For the second goal there were 50 samples so n=50. The correlation was once again calculated between D-dimer and prothrombin fragment 1+2 concentrations. The r value ended up being 0.353 and for it to be significant at p=0.01 our r would have to be greater or equal to 0.354. Therefore, it was concluded to be on the boundary of being significant at p=0.01 but would definitely be significant at p=0.05.  

 

Fig. 3 Graph of correlation between D-dimer and prothrombin fragment 1+2 (fresh)

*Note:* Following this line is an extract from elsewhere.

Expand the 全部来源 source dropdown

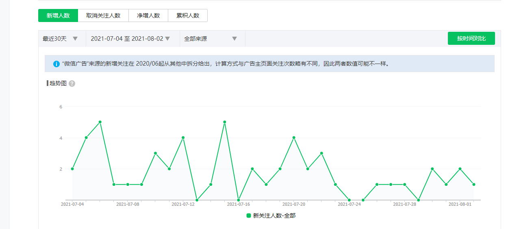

At last, a correlation was calculated between prothrombin fragment 1+2 concentrations measured immediately after obtaining the blood sample and concentrations measured after freezing and then thawing the same blood sample. The r value ended up being 0.999 which indicated a basically linear relationship. As a result, the function (y = 0.9416x+6.1518) that was obtained while making the graph was used to try and predict the concentrations of prothrombin fragment 1+2 after freezing and then thawing the same samples. This was done in an attempt to estimate how much prothrombin fragment 1+2 denatures while being handled and while frozen.  

 

In the beginning a t-test was conducted between the concentrations of prothrombin fragment 1+2 measured immediately after the samples were obtained and then when they were thawed. This t-test proved that these concentrations were considered statistically different and thus it was necessary to consider the change in their values. Afterwards, a t-test was conducted between the actual concentrations that were obtained after the samples were thawed and measured and our predicted concentrations. This t-test did not present sufficient proof to reject our hypothesis that these two values are statistically identically. Therefore, it was concluded that this function can be safely used to predict the concentrations of samples that were frozen at -70 ⁰C for a maximum period of one week. With the condition that the prothrombin fragment 1+2 concentrations are between 57.02 to 916.06 pmol/l.  


Conclusion 

In regards, to the first goal of this study, a significant positive correlation was observed between D-dimer and prothrombin fragment 1+2 concentrations. The r value that was obtained in this research paper is supported by another study that had 115 patients and calculated an r value of 0.542 (Al-Samkari, et. al, 2020). An investigation was then conducted into how many samples had a matching result when using both markers. Although this was more than half it could be higher if the false positives of D-dimer were removed. When the correlation was recalculated for only the samples whose results matched, a more significant positive correlation was obtained. All of these are an indicator of the possibility that prothrombin fragment 1+2 concentration could be utilised as a diagnostic marker for thrombosis instead of D-dimer concentration.

 

For the second goal of this study, the correlation was calculated between the concentrations of D-dimer and prothrombin fragment 1+2 measured immediately after the sample was obtained and once again, a significant positive correlation was observed. Afterwards, the correlation between the concentrations of prothrombin fragment 1+2 measured immediately after the samples were obtained and after freezing and thawing the samples was calculated. This relationship turned out to be basically linear. Afterwards, by conducting t-tests the possibility of using correlation functions to predict how prothrombin fragment 1+2 denatures at different temperatures and periods of time was confirmed. This could be beneficial in making diagnosis of thrombosis more precise as it presents an option of making separate diagnostic boundaries for each scenario. This study’s diagnostic boundary of 307.1 pmol/l was input into the function that was obtained while creating the graph. A new possible diagnostic boundary of 295.32 pmol/l was calculated. The decrease in the prothrombin fragment 1+2 concentrations of the samples after thawing them was on average 2.14%.